┌────────

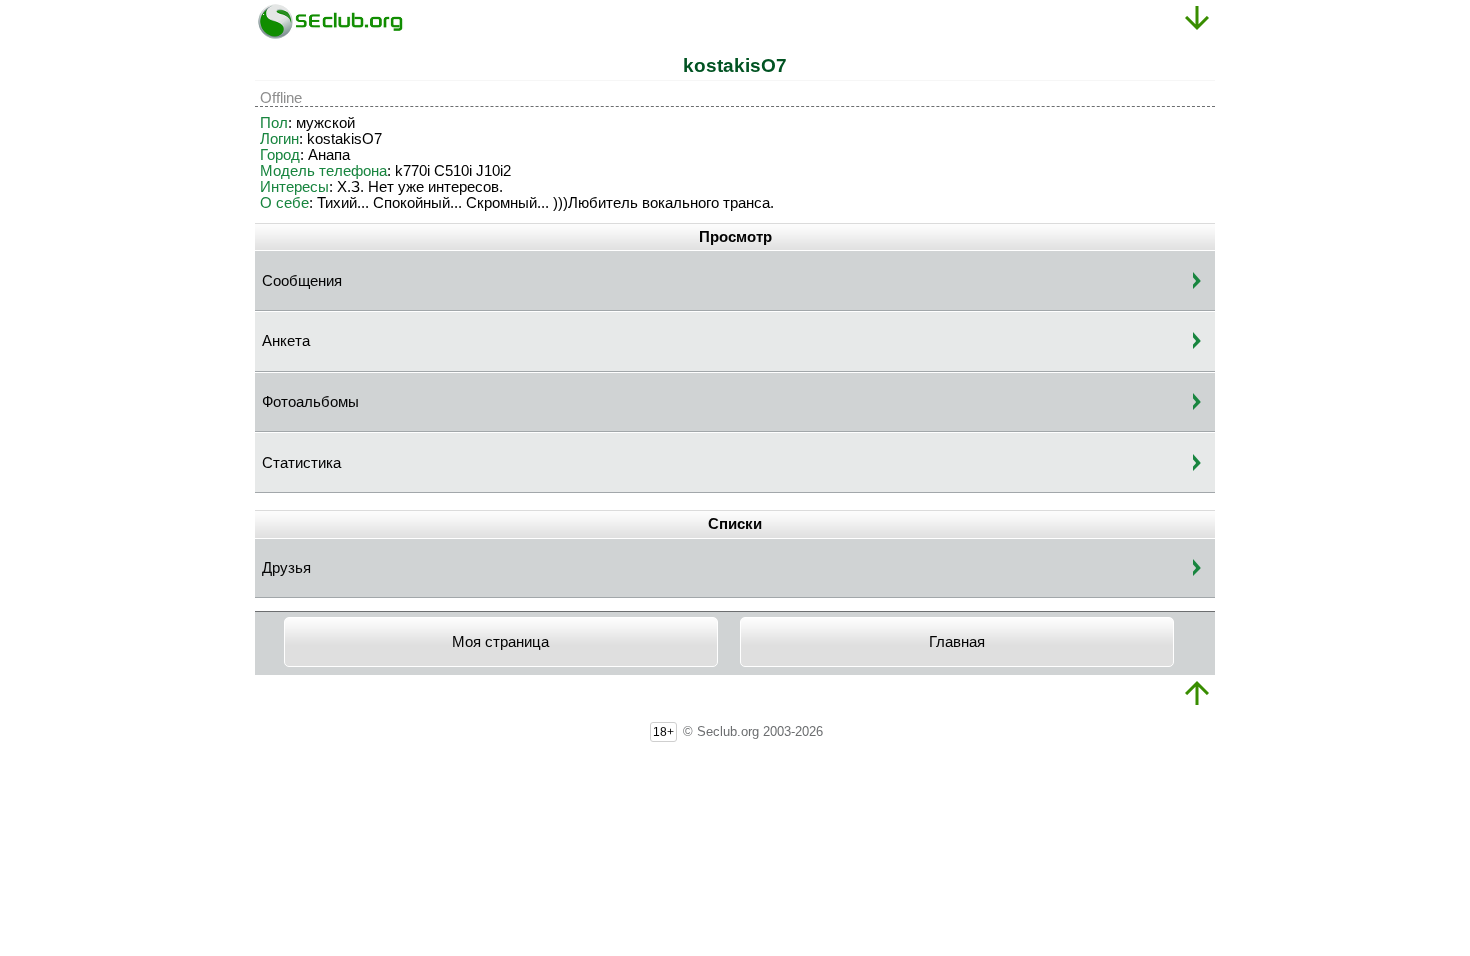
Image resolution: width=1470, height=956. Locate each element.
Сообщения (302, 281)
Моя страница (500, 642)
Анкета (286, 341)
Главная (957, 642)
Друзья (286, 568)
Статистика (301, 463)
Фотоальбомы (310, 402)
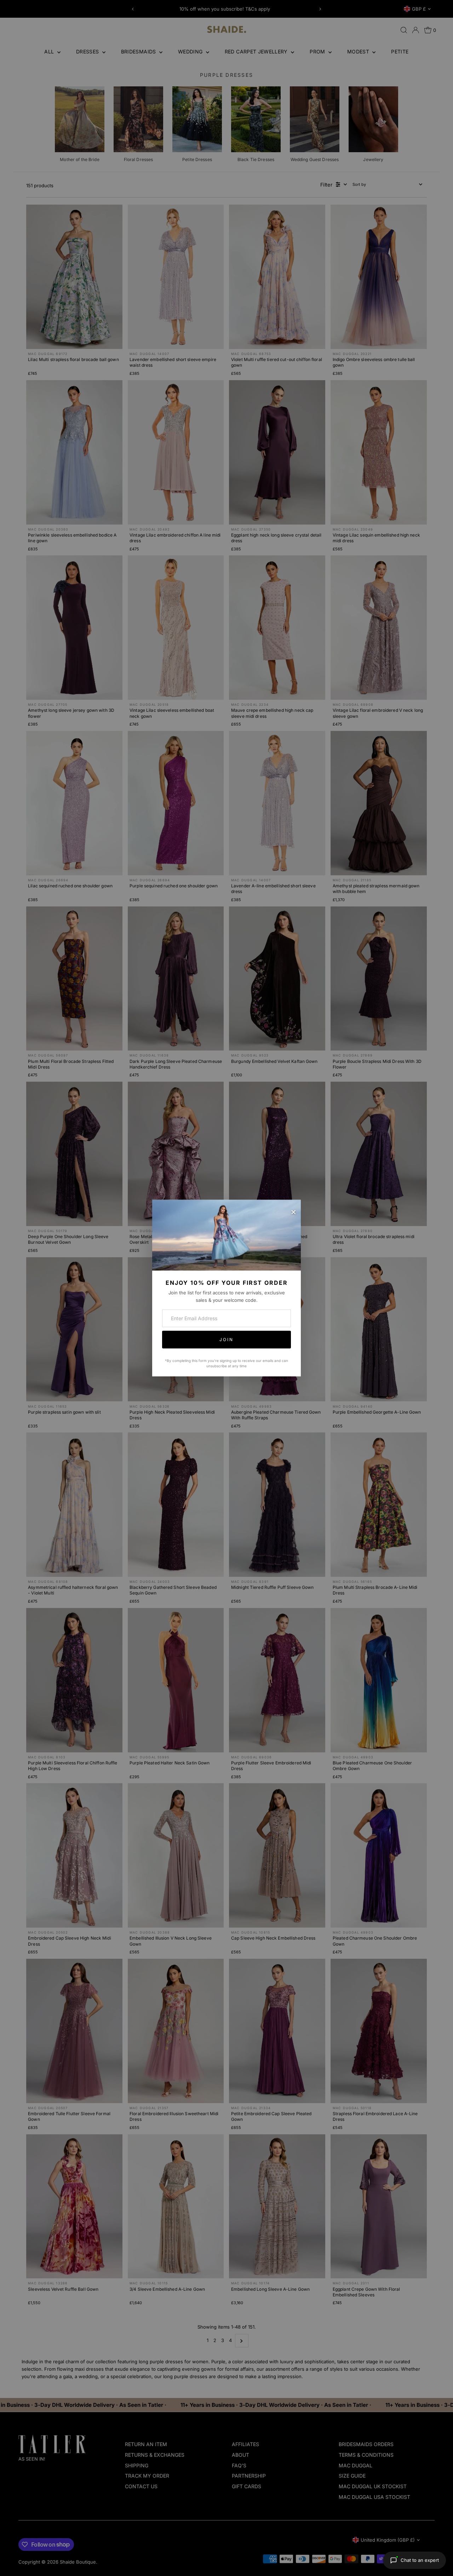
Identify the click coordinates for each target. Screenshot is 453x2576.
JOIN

└────────

Brief>
Working from the entries above, find every line in which the word "each" occurs and copy it.

Response>
Image resolution: width=1470, height=956. Locate each element.
Identify the click coordinates for each target. Screenshot is 453x2576.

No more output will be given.